Blush Plating vs. Immersion Washing

When you compare these two types of plating, consider the following benefits of brush plating:

  • Requires less power
  • No need to use masks
  • Faster for smaller areas
  • Easy to perform in any environment
  • Reduces the need for high-volume chemicals
  • Perfect for large parts which don’t fit in a bath

One of the most considerable advantages of brush plating is that you can do it anywhere. This mobile service can travel just as quickly to your factory or your offsite location. You need not transport your materials to the electroplating facility.

Selective plating’s ideal for small jobs and low-volume needs.

Electroplating with an immersion bath is more suitable for large-volume projects. It can produce metal plating thicker than that provided by selective plating. It also gives a greater uniformity on the surface of the cathode.

It’s ideal for objects with surfaces which need to be painted. The metal creates the perfect surface.

What’s Selective Plating Used For?

Whether you work in the aerospace, energy, or manufacturing industry, selective plating is the perfect tool. It offers excellent flexibility and eliminates downtime. It also reduces the problems created when you take components off-site to be treated.

This type of plating helps to eliminate build-up on essential bearings and bushings. You can plate a localized area near those with close tolerances or thick walls. Also, some metals give unique advantages for soldering and welding.
|---|
### EXERCISE INSTRUCTIONS
- A) In the plating article, reproduce the passage starting at "Whether you work" and ending at "soldering and welding.".
- B) Answer these questions from the plating article:
(i) Which kind of electroplating is more suitable for large-volume projects?
(ii) Which three industries are named for selective plating?
(iii) According to the list of brush plating benefits, which large parts is brush plating perfect for?
|---|
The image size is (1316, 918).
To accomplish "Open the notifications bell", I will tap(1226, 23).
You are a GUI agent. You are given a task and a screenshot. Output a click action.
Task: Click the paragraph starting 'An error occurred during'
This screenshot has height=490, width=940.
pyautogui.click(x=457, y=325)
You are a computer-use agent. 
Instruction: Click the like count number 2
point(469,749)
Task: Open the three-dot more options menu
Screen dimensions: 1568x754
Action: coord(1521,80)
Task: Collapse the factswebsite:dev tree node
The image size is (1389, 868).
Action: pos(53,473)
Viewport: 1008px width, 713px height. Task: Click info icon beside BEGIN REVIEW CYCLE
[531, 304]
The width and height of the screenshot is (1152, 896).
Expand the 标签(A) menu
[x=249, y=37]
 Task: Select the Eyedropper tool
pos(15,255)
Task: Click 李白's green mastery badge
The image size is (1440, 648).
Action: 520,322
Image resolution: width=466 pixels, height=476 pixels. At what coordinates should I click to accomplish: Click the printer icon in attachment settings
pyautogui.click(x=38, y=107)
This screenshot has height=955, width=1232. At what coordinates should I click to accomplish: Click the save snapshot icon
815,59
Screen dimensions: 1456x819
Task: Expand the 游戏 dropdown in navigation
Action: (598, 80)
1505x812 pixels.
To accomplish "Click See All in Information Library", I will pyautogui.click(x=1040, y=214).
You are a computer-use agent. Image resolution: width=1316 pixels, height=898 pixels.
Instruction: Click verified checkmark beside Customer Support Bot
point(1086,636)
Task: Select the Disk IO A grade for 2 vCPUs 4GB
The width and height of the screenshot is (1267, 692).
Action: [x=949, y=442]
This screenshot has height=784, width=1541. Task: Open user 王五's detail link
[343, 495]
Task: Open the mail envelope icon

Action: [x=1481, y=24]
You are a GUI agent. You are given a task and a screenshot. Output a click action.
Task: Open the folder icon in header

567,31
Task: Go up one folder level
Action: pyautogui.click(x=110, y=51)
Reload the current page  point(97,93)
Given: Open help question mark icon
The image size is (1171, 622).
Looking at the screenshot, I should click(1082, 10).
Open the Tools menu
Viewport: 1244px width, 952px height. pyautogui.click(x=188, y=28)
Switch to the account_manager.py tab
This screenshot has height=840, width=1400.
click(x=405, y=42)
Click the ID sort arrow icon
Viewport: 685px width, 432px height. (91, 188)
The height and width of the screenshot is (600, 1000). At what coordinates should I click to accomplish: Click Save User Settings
|---|
### SOLUTIONS TO THE TASKS
- A)
Whether you work in the aerospace, energy, or manufacturing industry, selective plating is the perfect tool. It offers excellent flexibility and eliminates downtime. It also reduces the problems created when you take components off-site to be treated.

This type of plating helps to eliminate build-up on essential bearings and bushings. You can plate a localized area near those with close tolerances or thick walls. Also, some metals give unique advantages for soldering and welding.

- B)
(i) Electroplating with an immersion bath
(ii) Aerospace, energy, and manufacturing
(iii) Large parts which don't fit in a bath